▶ Exercise task: Locate every line in the material below that contains the word "icon" and copy each of those lines in full.
·····
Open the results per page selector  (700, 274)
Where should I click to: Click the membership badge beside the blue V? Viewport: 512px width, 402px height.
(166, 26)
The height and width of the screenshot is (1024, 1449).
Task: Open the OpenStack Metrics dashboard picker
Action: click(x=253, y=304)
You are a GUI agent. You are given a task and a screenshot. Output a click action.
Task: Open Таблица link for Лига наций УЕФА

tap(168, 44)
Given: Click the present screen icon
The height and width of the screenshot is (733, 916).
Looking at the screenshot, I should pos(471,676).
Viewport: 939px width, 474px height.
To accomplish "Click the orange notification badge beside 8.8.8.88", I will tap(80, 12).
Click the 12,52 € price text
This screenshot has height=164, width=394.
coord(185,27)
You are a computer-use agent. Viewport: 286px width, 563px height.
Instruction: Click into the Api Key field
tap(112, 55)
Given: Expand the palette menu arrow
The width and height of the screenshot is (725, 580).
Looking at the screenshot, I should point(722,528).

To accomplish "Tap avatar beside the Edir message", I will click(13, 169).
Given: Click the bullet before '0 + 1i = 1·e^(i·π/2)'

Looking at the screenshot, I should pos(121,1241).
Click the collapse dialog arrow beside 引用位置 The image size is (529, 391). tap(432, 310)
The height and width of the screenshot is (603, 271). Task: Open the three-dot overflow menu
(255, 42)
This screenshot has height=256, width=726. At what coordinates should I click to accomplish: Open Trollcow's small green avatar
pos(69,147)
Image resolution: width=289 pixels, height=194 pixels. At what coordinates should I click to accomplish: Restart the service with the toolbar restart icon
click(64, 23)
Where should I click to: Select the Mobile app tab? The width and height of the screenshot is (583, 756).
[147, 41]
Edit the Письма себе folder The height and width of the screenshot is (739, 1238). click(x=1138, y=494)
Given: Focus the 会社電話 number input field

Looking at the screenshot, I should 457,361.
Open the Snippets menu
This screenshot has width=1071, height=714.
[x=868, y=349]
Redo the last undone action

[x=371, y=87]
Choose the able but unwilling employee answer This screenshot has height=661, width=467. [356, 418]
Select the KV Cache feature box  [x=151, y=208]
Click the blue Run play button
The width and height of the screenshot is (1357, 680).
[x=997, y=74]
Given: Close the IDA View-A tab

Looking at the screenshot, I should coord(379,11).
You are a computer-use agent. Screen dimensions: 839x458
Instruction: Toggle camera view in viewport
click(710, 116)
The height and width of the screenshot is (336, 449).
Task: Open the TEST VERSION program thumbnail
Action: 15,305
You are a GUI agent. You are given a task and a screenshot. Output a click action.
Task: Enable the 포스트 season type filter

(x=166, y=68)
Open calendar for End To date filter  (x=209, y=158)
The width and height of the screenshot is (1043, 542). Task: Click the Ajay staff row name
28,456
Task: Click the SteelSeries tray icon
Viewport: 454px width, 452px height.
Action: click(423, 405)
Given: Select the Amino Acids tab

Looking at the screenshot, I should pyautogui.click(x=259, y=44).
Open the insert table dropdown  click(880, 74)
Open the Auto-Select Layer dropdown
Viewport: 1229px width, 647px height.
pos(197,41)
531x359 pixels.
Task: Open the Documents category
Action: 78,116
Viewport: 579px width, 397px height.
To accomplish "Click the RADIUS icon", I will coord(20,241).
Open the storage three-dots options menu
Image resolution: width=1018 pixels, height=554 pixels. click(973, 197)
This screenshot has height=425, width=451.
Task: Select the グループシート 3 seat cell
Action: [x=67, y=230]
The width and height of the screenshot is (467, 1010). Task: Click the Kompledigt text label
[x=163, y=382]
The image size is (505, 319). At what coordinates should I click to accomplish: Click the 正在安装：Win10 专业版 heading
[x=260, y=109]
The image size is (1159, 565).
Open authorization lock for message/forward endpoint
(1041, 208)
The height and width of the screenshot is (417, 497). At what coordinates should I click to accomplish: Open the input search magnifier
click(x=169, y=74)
·····
▶ Answer to this problem:
Given: Click the present screen icon
Image resolution: width=289 pixels, height=194 pixels. At what coordinates should I click to accomplish: Restart the service with the toolbar restart icon
Task: Click the SteelSeries tray icon
To accomplish "Click the RADIUS icon", I will coord(20,241).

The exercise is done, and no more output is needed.